A review by inherbooks
Frying Plantain by Zalika Reid-Benta

4.0

This one’s about love. And family. A family that we didn’t choose but always want to protect and cherish in the only we know how.

I finished this book in a day, if that says anything to you.

Frying Plantain is a collection of interconnected short stories written from the perspective of Kara, a Jamaican-Canadian, finding the balance between her identities. This journey of self-realization is told in the mirrored reflections of her mother, Eloise, and Nana - her grandmother.

I really enjoy reading stories told from the perspective of a growing mind. What Zalika Reid-Benta did beautifully is tell each story from the perspective of the respective age.

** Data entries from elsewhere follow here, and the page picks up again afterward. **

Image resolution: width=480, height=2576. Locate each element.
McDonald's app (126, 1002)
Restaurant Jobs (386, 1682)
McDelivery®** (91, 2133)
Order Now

What Kara saw and understood at the age of 9 is very different from her stories at the age of 19. As an adult reader, I found so much of the story is found between the lines, especially in moments where Eloise (Kara’s mother) “explains” why her grandmother still stays with her grandfather despite his “other homes”. The word “tired” holds the weight of decades that Kara can’t fathom carrying but is witness to the way it bears down on them at every moment.

Zalika Reid-Benta took me back to walking through the same school halls and reminiscing over hearing similar, if not the same, words from my own mother. The accuracy of the immigrant experience blew me away. Especially being made to feel its just *you* with the strict rules/curfews/standards et. al.

Kara is labelled the “quiet” girl by everyone. What they don’t realize is this silence is the product of her desperate pleas for peace, a moment of quiet resolution. How often have we hoped for a moment to quiet our own thoughts, ones that race and plague our minds, stealing away precious sleep and solace? I know I have.

Reading these stories put me right in Kara’s shoes. From a young age, she was thinking, rethinking, weighing options of what, how and when to say it, for fear of potential repercussions. I found myself more often than not settling on a decision not far from her’s – quiet.

Through these short stories, Kara slowly finds her voice through a newfound understanding for who Nana and Eloise and George represented - Home.